[Records from a data source]

Start of Block

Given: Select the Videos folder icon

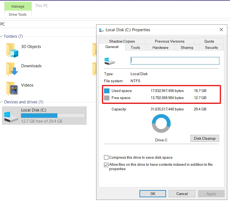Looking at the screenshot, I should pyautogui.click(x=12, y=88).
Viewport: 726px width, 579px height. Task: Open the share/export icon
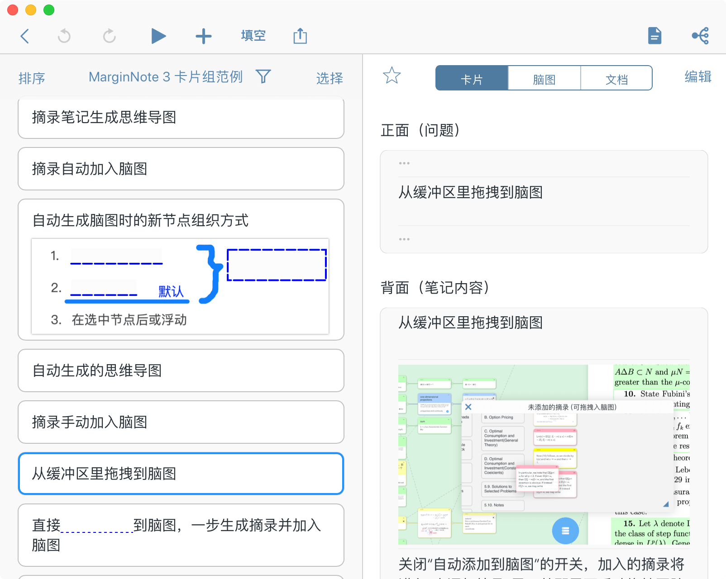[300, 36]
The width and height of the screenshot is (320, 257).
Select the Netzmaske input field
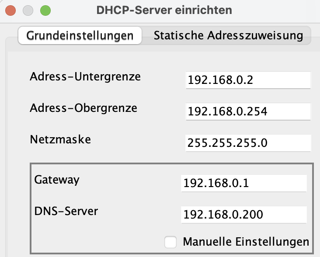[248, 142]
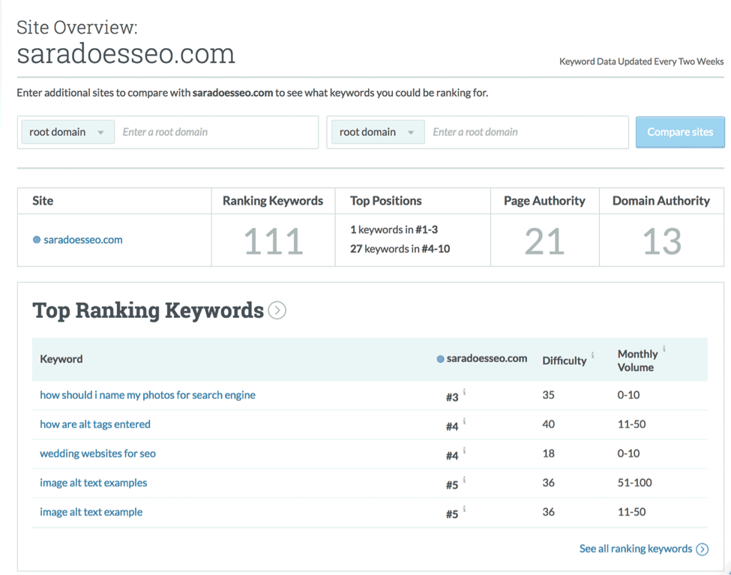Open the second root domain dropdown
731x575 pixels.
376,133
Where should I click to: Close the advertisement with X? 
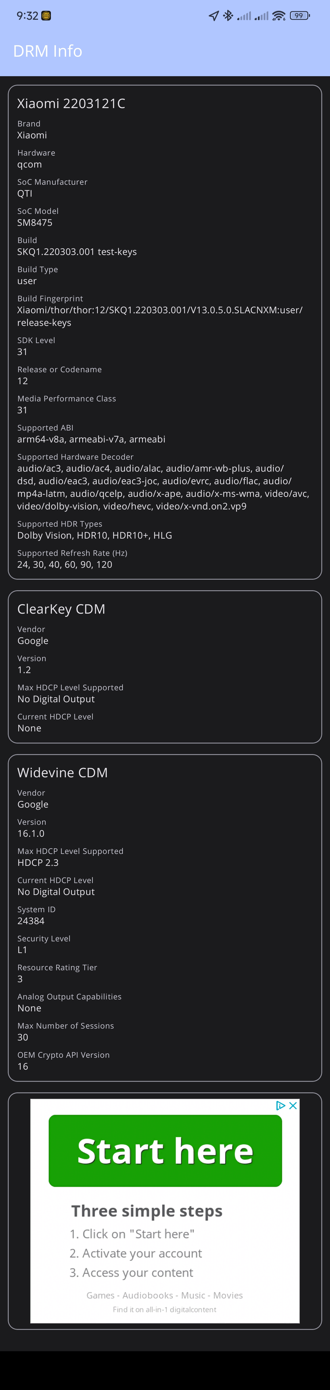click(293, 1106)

End of Block

**Directions for this task**
Although the records contain pictures, only their text should be repeated, exactly as it appears.

**Your response**
Given: Select the Videos folder icon

Looking at the screenshot, I should pyautogui.click(x=12, y=88).
Viewport: 726px width, 579px height. Task: Open the share/export icon
[300, 36]
The width and height of the screenshot is (320, 257).
Select the Netzmaske input field
[248, 142]
Open the second root domain dropdown
731x575 pixels.
376,133
Where should I click to: Close the advertisement with X? 
click(293, 1106)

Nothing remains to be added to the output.